Petitioner NORTHSIDE correctly argues in its moving papers that, pursuant to Lien Law § 4 (1), the rights of a subcontractor are derivative of the rights of the general contractor, and a subcontractor's lien must be satisfied out of any funds due and owing from the owner to the general contractor at the time the lien is filed. Lien Law § 4 (1) states:

If labor is performed for, or materials furnished to a contractor or subcontractor for an improvement, the lien shall not be for a sum greater than the sum earned and unpaid on the contract at the time of filing of the notice of lien, and any sum subsequently earned thereon. In no case shall the owner be liable to pay by any reason of all liens created pursuant to this article a sum greater than the value or agreed price of the labor and materials remaining unpaid, at the time of filing notices of such liens. [ Emphasis added]
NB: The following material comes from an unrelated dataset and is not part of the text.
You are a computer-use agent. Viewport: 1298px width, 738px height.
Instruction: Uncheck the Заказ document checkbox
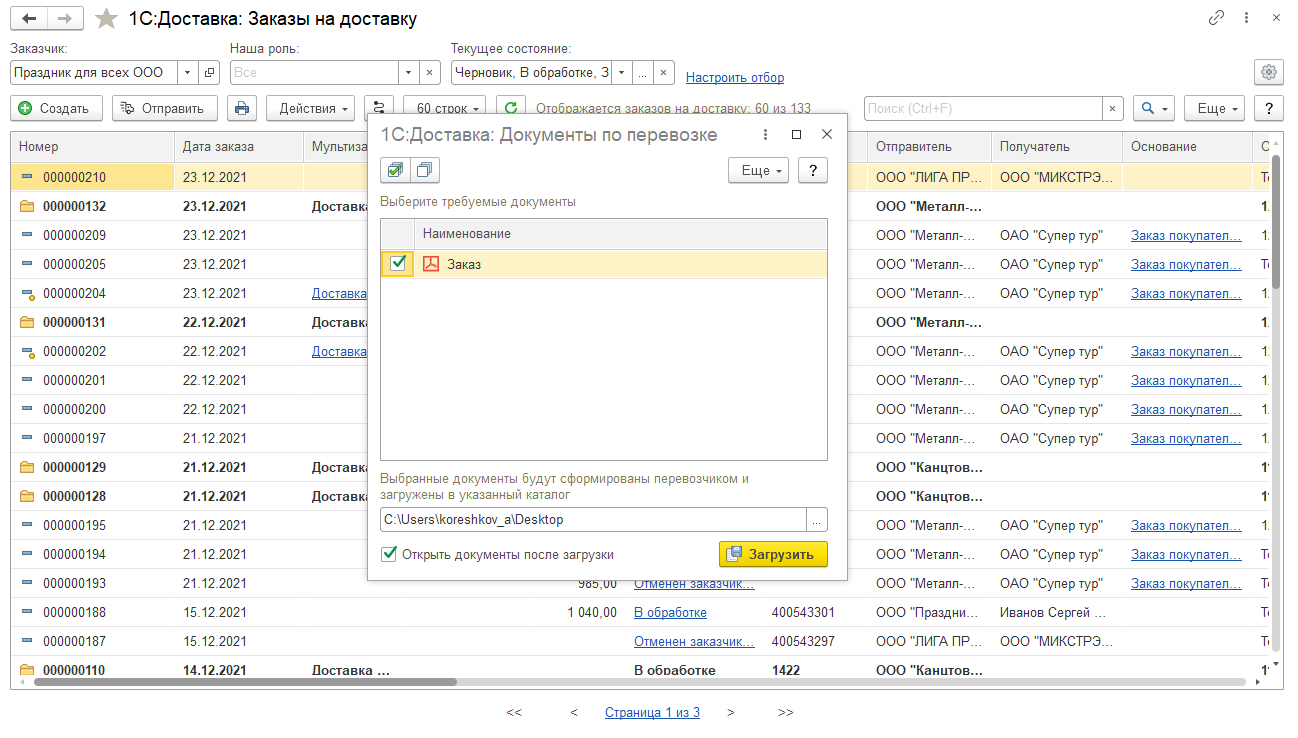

The Appellate Division, Third Department, discussed the derivative rights of a lienor in Electric City Concrete Co. Inc. v Phillips ( 100 AD2d 1, 4 [3d Dept 1984], holding: Pursuant to the Lien Law, a mechanic's lien is valid to the extent of "the sum earned and unpaid on the contract at the time of filing the notice of lien, and any sum subsequently earned thereon" (Lien Law § 4; see, also, Albert J. Bunce, Ltd, v Fahey, 73 AD2d 623 [2d Dept 1979]). In the case of a subcontractor, a mechanic's lien will attach only to those funds due and owing to the general contractor at the time of its filing, or which may thereafter become due and owing ( Hartman v Travis, 81 AD2d 692, 993 [3d Dept 1981]; Albert J. Bunce, Ltd, v Fahey, supra). Indeed, it is well established that the rights of lienors are "derivative of those of the general contractor and are restricted to satisfaction out of the amount established to be due and owing from the owner to the general contractor" ( Strain Son v Baranello Sons, 90 AD2d 924, 925 [3d Dept 1982]; see, also, Central Val. Concrete Corp. v Montgomery Ward Co., 34 AD2d 860, 861 [3d Dept 1970]; 37 NY Jur., Mechanic's Liens, §§ 17, 18, pp 134-137). [ Emphasis added]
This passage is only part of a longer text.